Imaginez une alarme qui sonne de plus en plus fort alors que le danger initial a disparu. Pour certaines douleurs chroniques, les chercheurs soupçonnent un phénomène comparable : les neurones du cerveau et de la moelle épinière répondraient de façon excessive aux signaux douloureux. Ce mécanisme est appelé sensibilisation centrale.

Le concept est sérieux, mais sa mesure chez l’être humain reste difficile. Les études utilisent des tests sensoriels, des réponses autonomes, des questionnaires ou l’imagerie. Aucun de ces outils, pris seul, ne prouve que le système nerveux central est devenu la cause de la douleur.

Quand la répétition amplifie la douleur

Une étude menée après une lésion de la moelle épinière a comparé des personnes avec douleur neuropathique, des personnes sans cette douleur et des témoins en bonne santé [1]. Pendant une stimulation thermique répétée, la douleur augmentait d’environ 66 % dans le groupe atteint, alors qu’elle diminuait chez les deux autres groupes.

Les chercheurs ont aussi observé des différences dans la réponse sympathique de la peau. Plus la douleur couvrait une grande partie du corps, plus certains signes d’adaptation autonome semblaient altérés [1]. Ces résultats sont compatibles avec une amplification centrale, mais ils reposent sur des indicateurs indirects et sur un échantillon limité.

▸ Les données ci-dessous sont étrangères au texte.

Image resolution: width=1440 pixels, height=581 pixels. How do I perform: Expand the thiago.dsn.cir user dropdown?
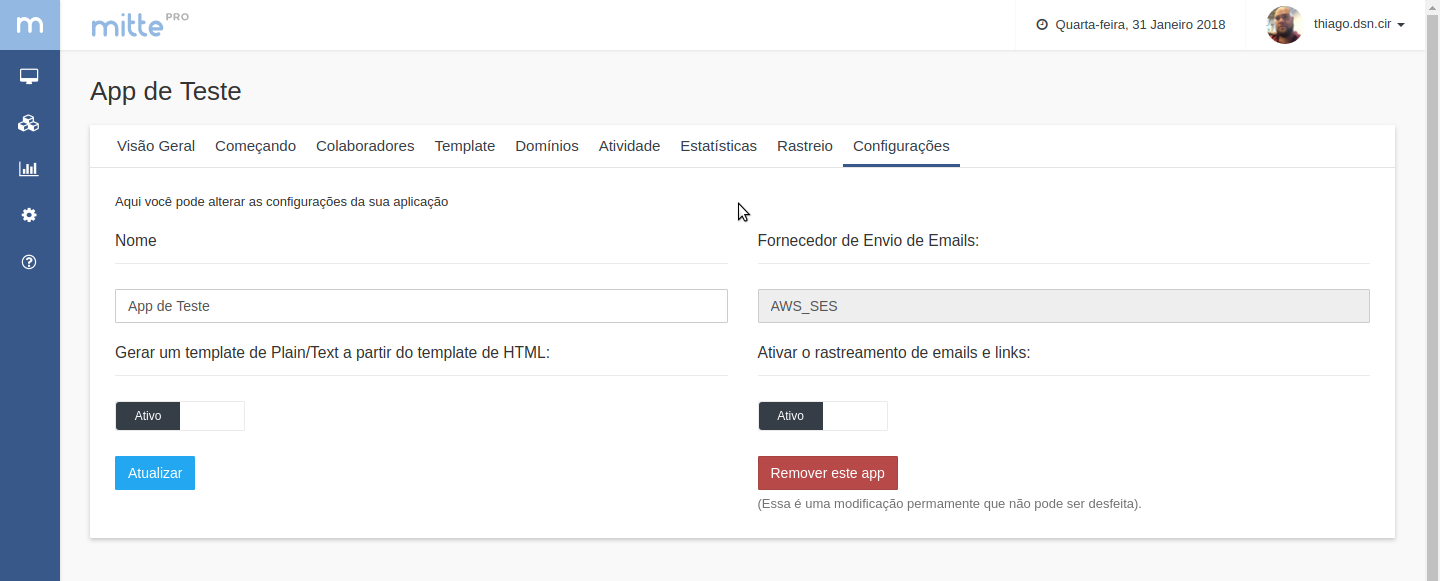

Un mécanisme présent dans plusieurs douleurs

Une synthèse publiée en 2018 décrit des manifestations compatibles avec la sensibilisation centrale dans différentes affections, notamment l’arthrose, la douleur musculosquelettique et certaines douleurs viscérales [2]. Les auteurs insistent sur la diversité des tests et sur l’absence d’un étalon diagnostique unique.

Dans la douleur pelvienne chronique, de petites études ont aussi exploré des approches qui agissent sur plusieurs dimensions à la fois. Un programme de yoga thérapeutique destiné à des femmes souffrant de douleur pelvienne a été jugé faisable et associé à des améliorations de certains symptômes [3]. Cette étude ne permet pas d’affirmer que le yoga corrige une sensibilisation centrale, ni qu’il convient à toutes les patientes.

Les questionnaires peuvent mesurer autre chose

Le terme est parfois utilisé à partir d’un score élevé à un questionnaire. Une revue systématique de 66 études, réunissant 13 284 participants, invite à la prudence [4]. Le Central Sensitization Inventory était fortement lié à la dépression, à l’anxiété, au stress, au catastrophisme et aux troubles du sommeil, mais faiblement ou pas du tout aux mesures expérimentales de sensibilité nociceptive.

Un questionnaire peut donc repérer une expérience complexe de la douleur sans mesurer directement une hyperexcitabilité neuronale. Le résultat n’est pas inutile, mais son nom ne doit pas être confondu avec une preuve biologique.

Ce que cela change pour les patients

Reconnaître que la douleur peut être amplifiée par le système nerveux aide à sortir d’une opposition trompeuse entre douleur « réelle » et douleur « psychologique ». La douleur est réelle dans les deux cas. Ce qui change est le mécanisme supposé et, par conséquent, la combinaison des soins à envisager.

Les données actuelles soutiennent une évaluation globale : lésions, sommeil, activité, stress, santé mentale, médicaments et contexte social. Elles ne justifient pas de coller automatiquement l’étiquette de sensibilisation centrale à toute douleur persistante.